My life has been aimed at helping people change and to change people. It's exciting, it's fun, and I've been fortunate enough to discover many keys that other promoters of influence have neglected to look for. The process of starting change, getting people to question the status quo, and actually implementing the change in another person's brain is an exciting process.
Short-term decisions of "yes" or "no" are much easier than achieving long-term change. Permanent change is difficult. Period. You go to the same grocery store every week. You go to the same gas stations, attend the same church, take the same route for your daily walk or jog, work out at the same gym ... well, you get the idea. You do the same things every day, and there is nothing wrong with that. Infact, the stability of these behaviors can be very positive indeed! In this book you will learn how to get people to say "yes" to you now ... and over the long term!

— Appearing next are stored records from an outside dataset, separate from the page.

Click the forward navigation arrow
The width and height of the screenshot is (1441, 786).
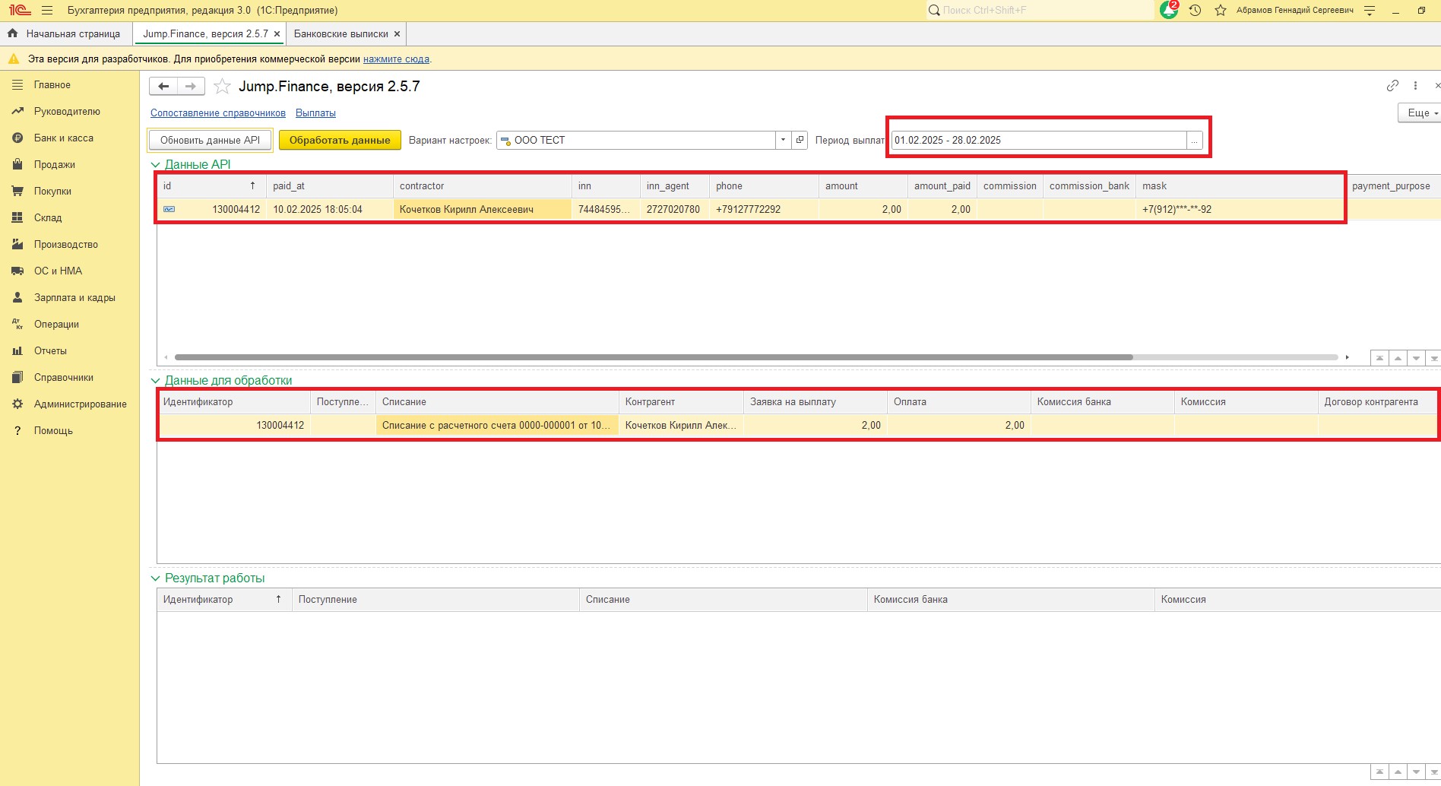click(191, 87)
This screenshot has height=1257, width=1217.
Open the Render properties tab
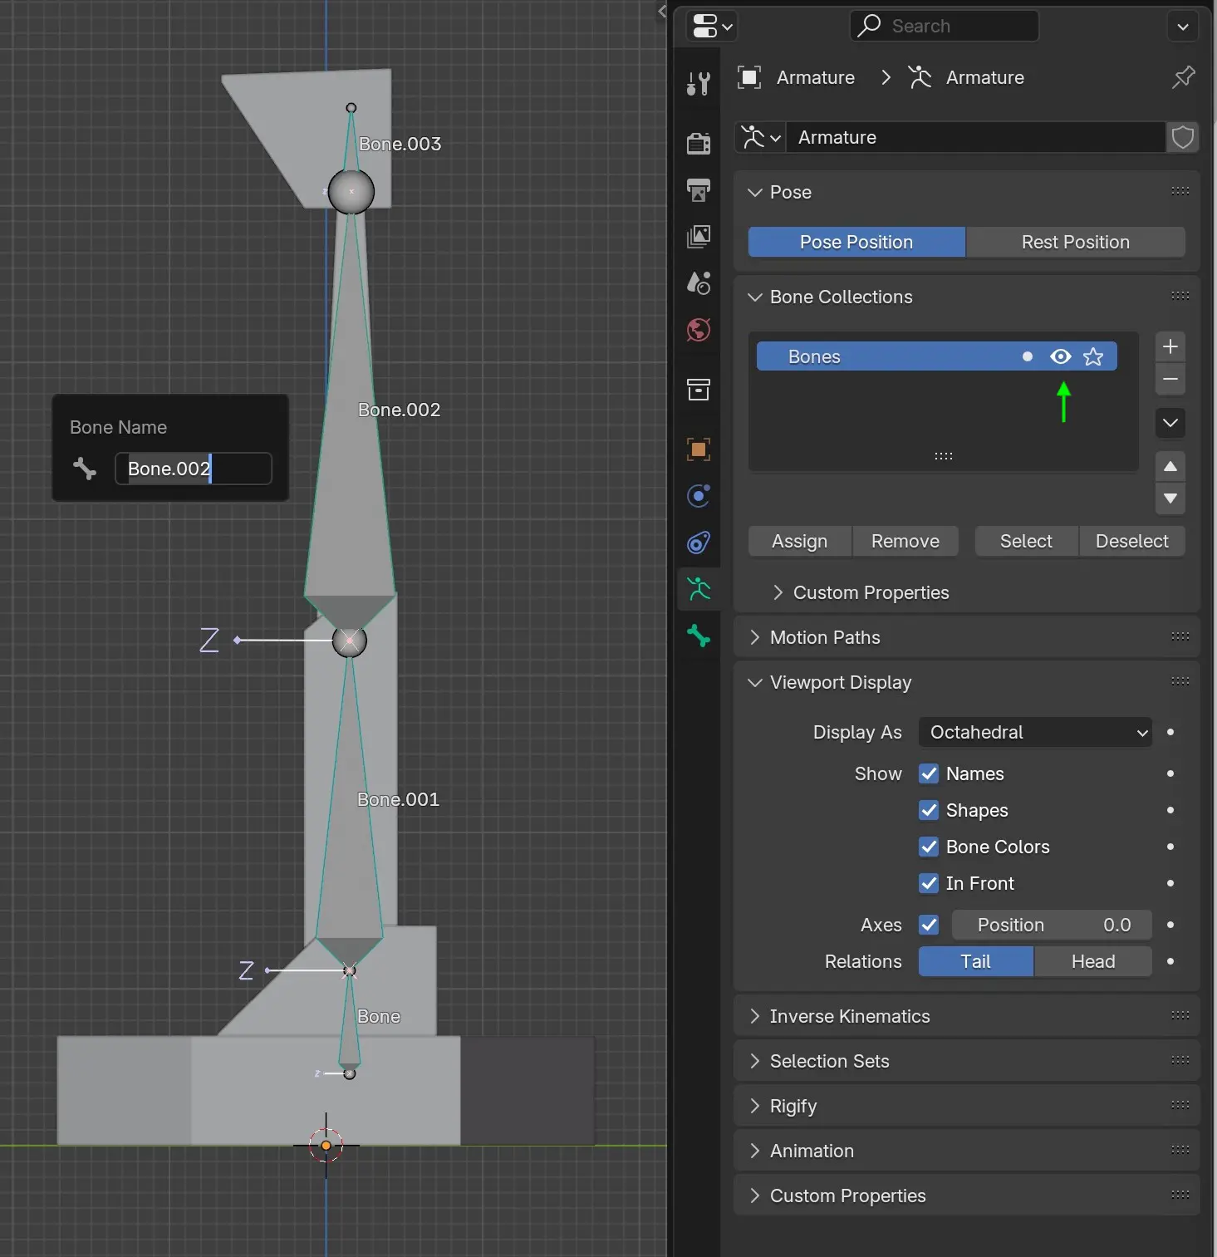coord(699,143)
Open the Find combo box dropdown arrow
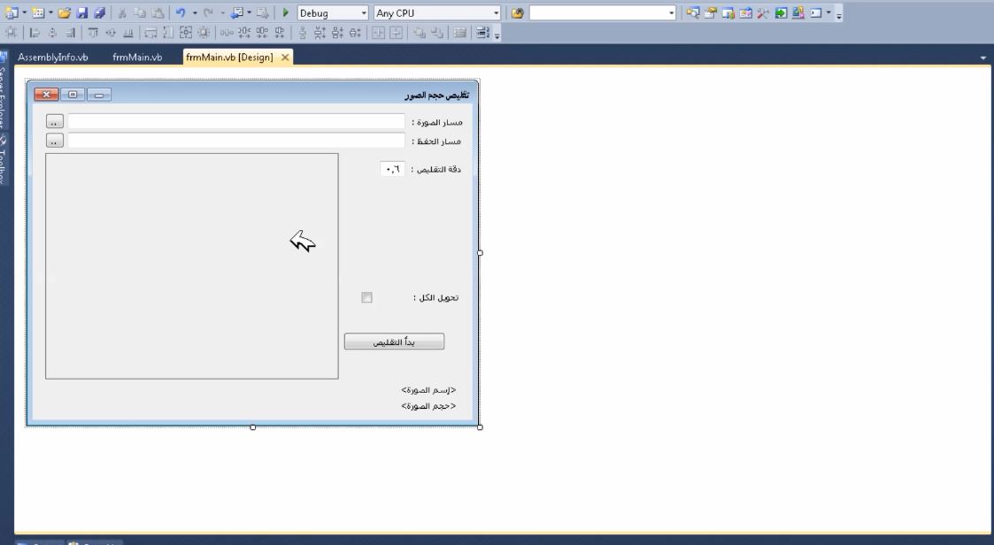Viewport: 994px width, 545px height. pyautogui.click(x=671, y=13)
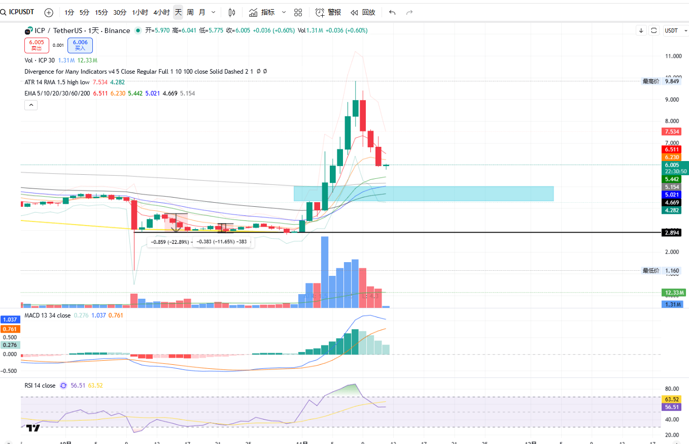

Unfortunately, some of the things that people do are in direct opposition with what we want them to do. That's where influence and persuasion come in handy. Some people smoke cigarettes, do drugs, drink too much, beat their kids, rape, steal, eat too much, hang out with the wrong people in the wrong element, take part in self-destructive behaviors, and fail to act on living what they dream their life should be about. People universally agree that these are things that need to change in one's self and in others. Agreement and action, of course, are often not related to each other in reality.
Even when people want change it turns out to be something that people desperately fail at. You'd think that if they want to change it would be easy, right? Of course it isn't that way at all. Why?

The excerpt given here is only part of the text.